Average degree of graph from polyhedral complex

Question

Consider a graph constructed as follows. We begin with a pure polyhedral complex $C$ of dimension $d$ in $\mathbb{R}^d$ -- for our purposes this is just a finite collection $\{P_1, \dots, P_k\}$ of distinct $d$-dimensional convex polytopes ("cells") in $\mathbb{R}^d$ such that for any $P_i$ and $P_j$, the intersection $P_i \cap P_j$ is a face of both $P_i$ and $P_j$ (possibly empty). Now we define the "cell graph" $G(C)$ to be the graph with vertices $P_1, \dots, P_k$, and an edge between $P_i$ and $P_j$ if their intersection has dimension $d-1$ (i.e. their intersection is a facet of both). Let's say a graph is $d$-cellular if it is the cell graph of some pure polyhedral complex of dimension $d$.

My question is:

What is the best upper bound on the average degree of a $d$-cellular graph (if there is one)?

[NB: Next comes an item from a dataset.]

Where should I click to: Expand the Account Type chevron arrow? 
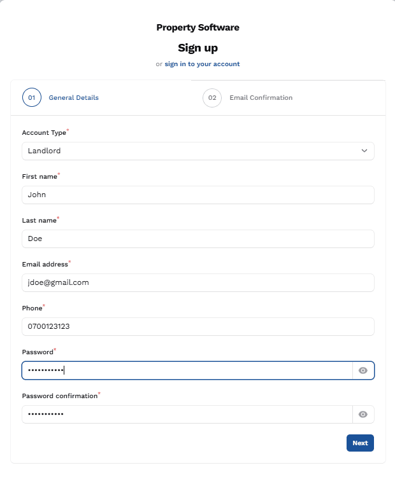[x=364, y=151]
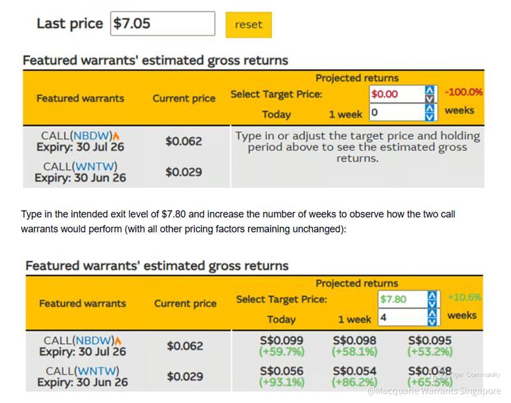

Note that when $d = 2$, a $2$-cellular graph is necessarily planar, and thus has average degree $< 6$, and indeed there are $2$-cellular graphs which have average degree arbitrarily close to $6$: for example we can take the cell graph of a large bounded restriction of the regular hexagonal tiling of $\mathbb{R}^2$. I would guess that a potential upper bound for the case $d=3$ is $14$, asymptotically achieved by the Bitruncated cubic honeycomb (pictured below), but it's not immediately clear to me that there's any upper bound on the average degree for fixed $d \geq 3$.

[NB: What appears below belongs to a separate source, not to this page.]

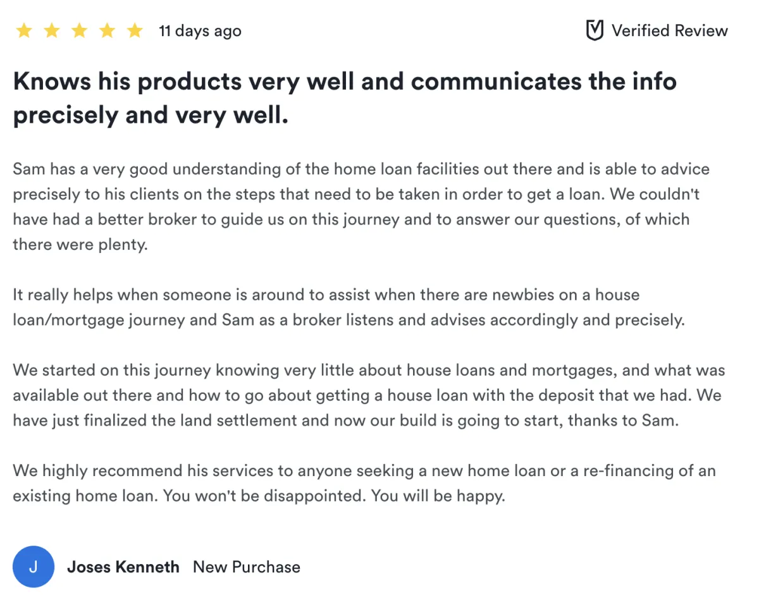Click the 11 days ago timestamp
The image size is (759, 595).
point(200,30)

Edit: As @quarague points out, the Triakis truncated tetrahedral honeycomb has a higher limit average degree of $16$.

Answer 1

There's no upper bound when $d \ge 3$.

If all we wanted was to have some 3D objects touch each other with unbounded degree, there would be a straightforward method: lay down a bunch of long north-to-south pipes parallel to each other, then lay down a bunch of long east-to-west pipes on top of them. Every north-to-south pipe touches every east-to-west pipe, and so degree can be made arbitrarily large.

For this problem, we want to adjust the pipes so that they're polyhedra, and that the points of contact are facets. Moreover (and this is the challenge) we want to make the adjustment so that all the polyhedra are convex.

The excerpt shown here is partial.